> **YOUR ASSIGNMENT**: Each entry that follows should be retyped in full and exactly.

> **DATA EXTRACT**:
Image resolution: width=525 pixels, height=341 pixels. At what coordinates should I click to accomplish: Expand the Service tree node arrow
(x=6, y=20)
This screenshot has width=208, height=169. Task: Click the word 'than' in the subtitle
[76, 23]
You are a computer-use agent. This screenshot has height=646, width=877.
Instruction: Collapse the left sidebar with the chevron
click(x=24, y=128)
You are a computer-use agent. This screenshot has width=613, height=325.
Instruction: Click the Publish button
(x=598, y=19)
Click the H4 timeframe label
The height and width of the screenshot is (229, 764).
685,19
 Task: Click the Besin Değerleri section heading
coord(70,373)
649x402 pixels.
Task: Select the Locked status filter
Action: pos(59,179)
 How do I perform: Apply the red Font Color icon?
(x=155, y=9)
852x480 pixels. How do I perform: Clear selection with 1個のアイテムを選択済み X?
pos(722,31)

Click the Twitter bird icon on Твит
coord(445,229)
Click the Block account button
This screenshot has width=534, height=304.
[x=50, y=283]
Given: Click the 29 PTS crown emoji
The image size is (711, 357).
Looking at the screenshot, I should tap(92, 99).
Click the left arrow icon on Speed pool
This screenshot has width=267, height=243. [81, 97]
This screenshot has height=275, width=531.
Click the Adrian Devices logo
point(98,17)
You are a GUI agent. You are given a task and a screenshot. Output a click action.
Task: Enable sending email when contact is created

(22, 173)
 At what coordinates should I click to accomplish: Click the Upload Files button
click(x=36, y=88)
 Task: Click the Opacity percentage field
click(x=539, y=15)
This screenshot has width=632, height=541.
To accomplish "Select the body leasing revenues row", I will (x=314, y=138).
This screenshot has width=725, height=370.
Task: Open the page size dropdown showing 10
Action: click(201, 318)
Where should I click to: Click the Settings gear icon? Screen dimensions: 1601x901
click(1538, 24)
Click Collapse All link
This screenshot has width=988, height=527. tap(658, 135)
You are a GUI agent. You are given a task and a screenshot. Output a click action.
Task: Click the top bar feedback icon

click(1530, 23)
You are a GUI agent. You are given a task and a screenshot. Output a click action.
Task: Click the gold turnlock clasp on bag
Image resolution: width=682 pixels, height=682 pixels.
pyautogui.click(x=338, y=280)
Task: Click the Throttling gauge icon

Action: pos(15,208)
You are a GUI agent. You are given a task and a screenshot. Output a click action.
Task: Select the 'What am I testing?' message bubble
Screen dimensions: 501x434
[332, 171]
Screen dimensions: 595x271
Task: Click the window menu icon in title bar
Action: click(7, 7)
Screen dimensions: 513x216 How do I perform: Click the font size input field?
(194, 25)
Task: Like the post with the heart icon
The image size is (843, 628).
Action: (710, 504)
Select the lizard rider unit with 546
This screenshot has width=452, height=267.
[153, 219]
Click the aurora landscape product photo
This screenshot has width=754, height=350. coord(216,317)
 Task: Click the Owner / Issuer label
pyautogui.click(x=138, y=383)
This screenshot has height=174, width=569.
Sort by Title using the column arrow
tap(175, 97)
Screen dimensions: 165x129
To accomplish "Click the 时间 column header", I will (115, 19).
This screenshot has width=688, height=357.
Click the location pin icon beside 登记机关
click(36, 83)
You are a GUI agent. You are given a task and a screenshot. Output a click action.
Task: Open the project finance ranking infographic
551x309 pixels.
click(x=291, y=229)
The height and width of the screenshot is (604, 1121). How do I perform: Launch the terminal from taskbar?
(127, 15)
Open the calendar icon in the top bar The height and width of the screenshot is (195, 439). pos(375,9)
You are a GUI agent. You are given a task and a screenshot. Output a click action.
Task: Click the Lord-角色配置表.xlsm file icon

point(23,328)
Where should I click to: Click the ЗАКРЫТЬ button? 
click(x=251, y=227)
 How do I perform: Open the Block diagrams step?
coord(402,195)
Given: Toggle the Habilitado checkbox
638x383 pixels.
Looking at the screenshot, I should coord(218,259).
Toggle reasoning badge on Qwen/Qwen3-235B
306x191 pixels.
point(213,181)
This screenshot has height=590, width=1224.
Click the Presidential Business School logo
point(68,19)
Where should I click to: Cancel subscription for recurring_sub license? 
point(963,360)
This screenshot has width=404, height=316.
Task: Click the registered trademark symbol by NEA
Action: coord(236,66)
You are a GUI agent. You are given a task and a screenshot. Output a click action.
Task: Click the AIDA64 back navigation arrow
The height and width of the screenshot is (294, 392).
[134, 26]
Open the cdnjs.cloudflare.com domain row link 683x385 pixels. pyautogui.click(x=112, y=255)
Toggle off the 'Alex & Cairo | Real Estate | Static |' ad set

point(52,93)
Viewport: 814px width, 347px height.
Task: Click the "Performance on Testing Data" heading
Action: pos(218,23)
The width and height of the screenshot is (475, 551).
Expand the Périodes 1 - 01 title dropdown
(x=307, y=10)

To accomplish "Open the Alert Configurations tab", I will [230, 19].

> **RESPONSE**:
Image resolution: width=525 pixels, height=341 pixels. At what coordinates should I click to accomplish: Expand the Service tree node arrow
(x=6, y=20)
This screenshot has width=208, height=169. Task: Click the word 'than' in the subtitle
[76, 23]
You are a computer-use agent. This screenshot has height=646, width=877.
Instruction: Collapse the left sidebar with the chevron
click(x=24, y=128)
You are a computer-use agent. This screenshot has width=613, height=325.
Instruction: Click the Publish button
(x=598, y=19)
Click the H4 timeframe label
The height and width of the screenshot is (229, 764).
685,19
 Task: Click the Besin Değerleri section heading
coord(70,373)
649x402 pixels.
Task: Select the Locked status filter
Action: pos(59,179)
 How do I perform: Apply the red Font Color icon?
(x=155, y=9)
852x480 pixels. How do I perform: Clear selection with 1個のアイテムを選択済み X?
pos(722,31)

Click the Twitter bird icon on Твит
coord(445,229)
Click the Block account button
This screenshot has width=534, height=304.
[x=50, y=283]
Given: Click the 29 PTS crown emoji
The image size is (711, 357).
Looking at the screenshot, I should tap(92, 99).
Click the left arrow icon on Speed pool
This screenshot has width=267, height=243. [81, 97]
This screenshot has height=275, width=531.
Click the Adrian Devices logo
point(98,17)
You are a GUI agent. You are given a task and a screenshot. Output a click action.
Task: Enable sending email when contact is created

(22, 173)
 At what coordinates should I click to accomplish: Click the Upload Files button
click(x=36, y=88)
 Task: Click the Opacity percentage field
click(x=539, y=15)
This screenshot has width=632, height=541.
To accomplish "Select the body leasing revenues row", I will (x=314, y=138).
This screenshot has width=725, height=370.
Task: Open the page size dropdown showing 10
Action: click(201, 318)
Where should I click to: Click the Settings gear icon? Screen dimensions: 1601x901
click(1538, 24)
Click Collapse All link
This screenshot has width=988, height=527. tap(658, 135)
You are a GUI agent. You are given a task and a screenshot. Output a click action.
Task: Click the top bar feedback icon

click(1530, 23)
You are a GUI agent. You are given a task and a screenshot. Output a click action.
Task: Click the gold turnlock clasp on bag
Image resolution: width=682 pixels, height=682 pixels.
pyautogui.click(x=338, y=280)
Task: Click the Throttling gauge icon

Action: pos(15,208)
You are a GUI agent. You are given a task and a screenshot. Output a click action.
Task: Select the 'What am I testing?' message bubble
Screen dimensions: 501x434
[332, 171]
Screen dimensions: 595x271
Task: Click the window menu icon in title bar
Action: click(7, 7)
Screen dimensions: 513x216 How do I perform: Click the font size input field?
(194, 25)
Task: Like the post with the heart icon
The image size is (843, 628).
Action: (710, 504)
Select the lizard rider unit with 546
This screenshot has width=452, height=267.
[153, 219]
Click the aurora landscape product photo
This screenshot has width=754, height=350. coord(216,317)
 Task: Click the Owner / Issuer label
pyautogui.click(x=138, y=383)
This screenshot has height=174, width=569.
Sort by Title using the column arrow
tap(175, 97)
Screen dimensions: 165x129
To accomplish "Click the 时间 column header", I will (115, 19).
This screenshot has width=688, height=357.
Click the location pin icon beside 登记机关
click(36, 83)
You are a GUI agent. You are given a task and a screenshot. Output a click action.
Task: Open the project finance ranking infographic
551x309 pixels.
click(x=291, y=229)
The height and width of the screenshot is (604, 1121). How do I perform: Launch the terminal from taskbar?
(127, 15)
Open the calendar icon in the top bar The height and width of the screenshot is (195, 439). pos(375,9)
You are a GUI agent. You are given a task and a screenshot. Output a click action.
Task: Click the Lord-角色配置表.xlsm file icon

point(23,328)
Where should I click to: Click the ЗАКРЫТЬ button? 
click(x=251, y=227)
 How do I perform: Open the Block diagrams step?
coord(402,195)
Given: Toggle the Habilitado checkbox
638x383 pixels.
Looking at the screenshot, I should coord(218,259).
Toggle reasoning badge on Qwen/Qwen3-235B
306x191 pixels.
point(213,181)
This screenshot has height=590, width=1224.
Click the Presidential Business School logo
point(68,19)
Where should I click to: Cancel subscription for recurring_sub license? 
point(963,360)
This screenshot has width=404, height=316.
Task: Click the registered trademark symbol by NEA
Action: coord(236,66)
You are a GUI agent. You are given a task and a screenshot. Output a click action.
Task: Click the AIDA64 back navigation arrow
The height and width of the screenshot is (294, 392).
[134, 26]
Open the cdnjs.cloudflare.com domain row link 683x385 pixels. pyautogui.click(x=112, y=255)
Toggle off the 'Alex & Cairo | Real Estate | Static |' ad set

point(52,93)
Viewport: 814px width, 347px height.
Task: Click the "Performance on Testing Data" heading
Action: pos(218,23)
The width and height of the screenshot is (475, 551).
Expand the Périodes 1 - 01 title dropdown
(x=307, y=10)

To accomplish "Open the Alert Configurations tab", I will [230, 19].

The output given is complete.